With the release of The Art of Plant-Based Cheesemaking: How to Craft Real, Cultured, Non-Dairy Cheese by chef Karen McAthy, I thought I’d give actual cheesemaking a go. Food writers should know how to make what they’re writing about, right? (Though I have made vegan cheeses before, they’ve all been simple, 20-minute recipes using pretty standard ingredients.)
The important thing to note about McAthy’s cheeses is that the process is legit cheesemaking; most of the recipes utilize plant-based rennet (traditionally made from an animal’s stomach lining) and/or non-dairy kefir (a fermented milk beverage). Obviously, both are specialty products which require ordering online. In addition, her cheeses (except for the fresher varieties) need to be aged. I was up for the challenge.
In addition to a play-by-play for each individual cheese, the book also has lengthy descriptors on the process of cheesemaking in general. After reading, the home chef will have a thorough understanding of how cheeses come into this world — plant-based or otherwise.
As far as choosing a cheese, I opted to make the coconut kefir and macadamia garlic and herb.
After ordering the specialty ingredients in the mail (kefir, cheesecloth, raw macadamias), I kicked off with the first step: sanitizing. As with traditional cheesemaking, McAthy’s recommends sanitizing (meaning, washing and then using a sanitizing liquid) the entire kitchen area, all utensils, and hands. For someone who’s an average housekeeper (at best) — this seemed ambitious. Did I cut corners? Perhaps, though for safety’s sake, McAthy wouldn’t want you to. I did my best.
From there, the kefir process began. Kefir is a fermented beverage traditionally made with cow’s milk.

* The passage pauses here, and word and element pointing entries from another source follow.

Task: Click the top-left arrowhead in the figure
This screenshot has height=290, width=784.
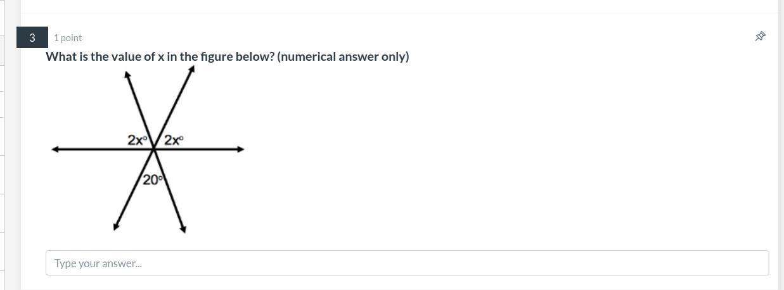Action: (x=127, y=75)
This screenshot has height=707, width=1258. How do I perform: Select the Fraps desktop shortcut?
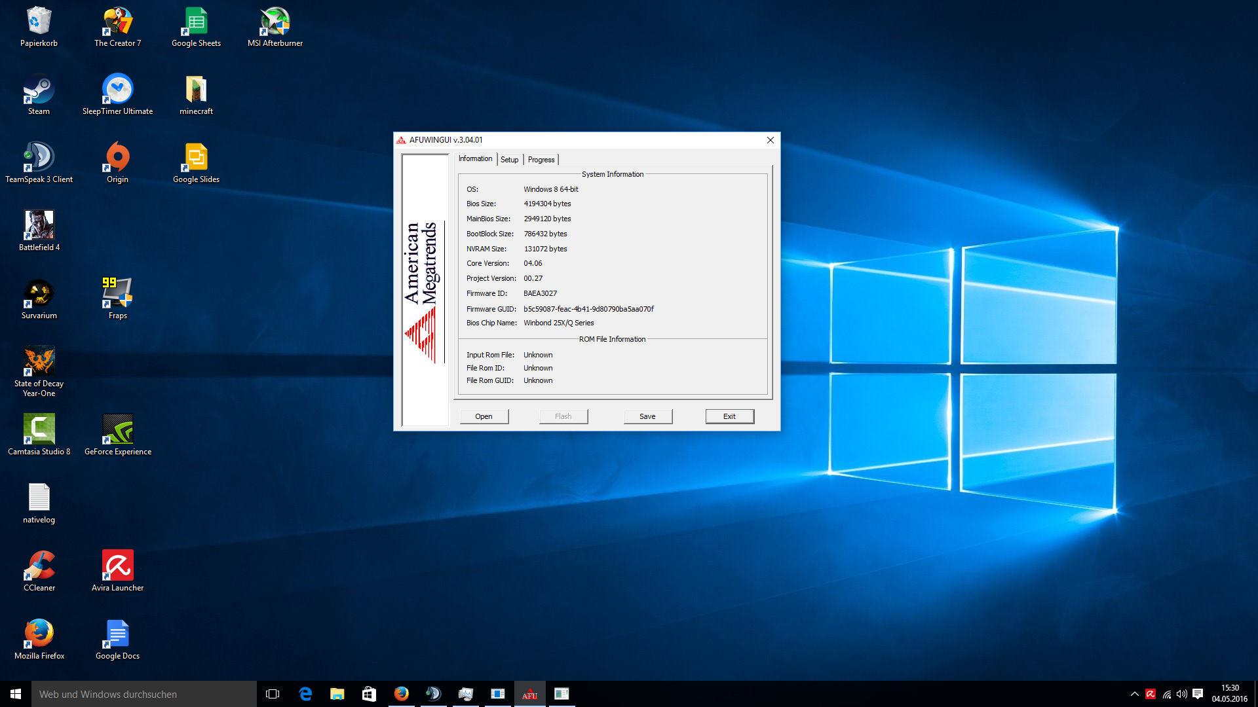[118, 295]
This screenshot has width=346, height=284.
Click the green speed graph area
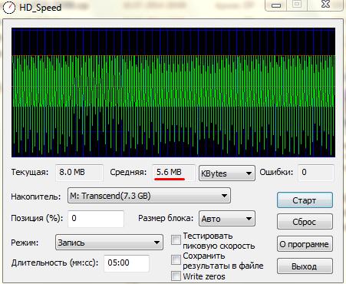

The company Cultures for Health, however, offers a non-dairy kefir that can be made using coconut milk (or coconut water, or juice).
McAthy’s book includes detailed instructions on how best to make the kefir; basically, you pour the kefir granules into a container of full-fat coconut milk (or coconut water or juice, though McAthy recommends the coconut milk) and let it sit for a half a day or so.